Republican Kentucky Sen. Rand Paul had a brief message Wednesday after the National Institutes of Health (NIH) admitted they did in fact fund gain-of-function research.
“‘I told you so’ doesn’t even begin to cover it here,” Paul tweeted Wednesday.
“I told you so” doesn’t even begin to cover it here: https://t.co/9JFn85I24i
— Senator Rand Paul (@RandPaul) October 21, 2021
The NIH issued a correction admitting EcoHealth Alliance, which received a grant from the NIH, did violate the terms and conditions of the grant to fund gain-of-function research.
The NIH described an experiment conducted by EcoHealth Alliance that “was testing if spike proteins from naturally occurring bat coronaviruses circulating in China were capable of binding to the human ACE2 receptor in a mouse model,” the letter reads. “All other aspects of the mice, including the immune system, remain unchanged.”
NIH corrects untruthful assertions by NIH Director Collins and NIAID Director Fauci that NIH had not funded gain-of-function research in Wuhan.
NIH states that EcoHealth Alliance violated Terms and Conditions of NIH grant AI110964. pic.twitter.com/cFOtJlRoWl
— Richard H. Ebright (@R_H_Ebright) October 20, 2021
Several mice in the experiment infected with the “SHC014 WIV 1 bat coronavirus became sicker than those infected with the W1V1 bat coronavirus,” the letter dated Oct. 20 continues. “This was an unexpected result of the research, as opposed to something that the researchers set out to do.”

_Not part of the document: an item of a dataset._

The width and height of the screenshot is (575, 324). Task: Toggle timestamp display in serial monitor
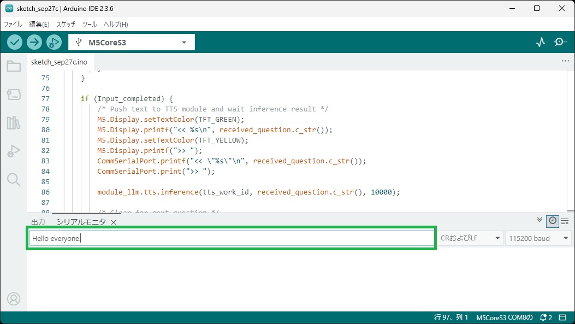coord(553,221)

The letter explains how the the NIH reviewed the research prior to giving the funds and determined the research did not involve “enhanced pathogens of pandemic potential” because the bat viruses had not been shown to infect humans and therefore the research was not subject to departmental review.
Still, the NIH said they did include specific terms and conditions that outlined criteria for another review, such as requiring EcoHealth Alliance to report even just “one log increase in growth,” which would trigger a second review.
EcoHealth Alliance allegedly failed to report their findings as required by the grant, according to the letter.
The NIH claims the “published genomic data demonstrate that the bat coronaviruses studied under the NIH grant to EcoHealth Alliance, Inc. and subaward to the Wuhan Institute of Virology (WIV) are not and could not have become SARS-CoV-2.”
Paul has previously accused National Institute of Allergy and Infectious Diseases (NIAID) Director Dr. Anthony Fauci of lying about gain-of-function research funding on behalf of the NIH.
“Dr. Fauci, as you are aware, it is a crime to lie to Congress,” Paul said during a July congressional hearing in regard to a grant that was rewarded by EcoHealth Alliance but not directly by the NIH. The grant was therefore not subject to review by the Potential Pandemic Pathogens Control and Oversight Framework within the Department of Health and Human Services.
The NIAID funded EcoHealth Alliance to study bat-based coronavirus in China, including a $600,000 transfer to the WIV.
Paul then said Fauci had denied NIH funding went toward gain-of-function research that had been done at the WIV. (RELATED: ‘How Else Do We Respond?’: Sen. Rand Paul Explains Why He Referred Fauci To DOJ)
“Viruses that in nature only infect animals were manipulated in the Wuhan Lab to gain the function of infecting humans. This research fits the definition of the research the NIH said was subject to the pause in 2014 and 2017, a pause in funding on gain of function. But the NIH failed to recognize this, defines it away, and it never came under any scrutiny,” Paul said.
Fauci then denied that certain research met the criteria to be considered gain-of-function.
“Sen. Paul, you do not know what you are talking about, quite frankly and I want to say that officially. You do not know what you are talking about,” Fauci said.
Paul again accused Fauci of lying “dozens of times” during a September interview on “Hannity” while discussing a report from The Intercept about the NIH’s funding of gain-of-function research.
Paul said he thinks Fauci has tried to obscure the NIH’s possible involvement in funding gain-of-function research because “he was truly worried that this came from the lab.”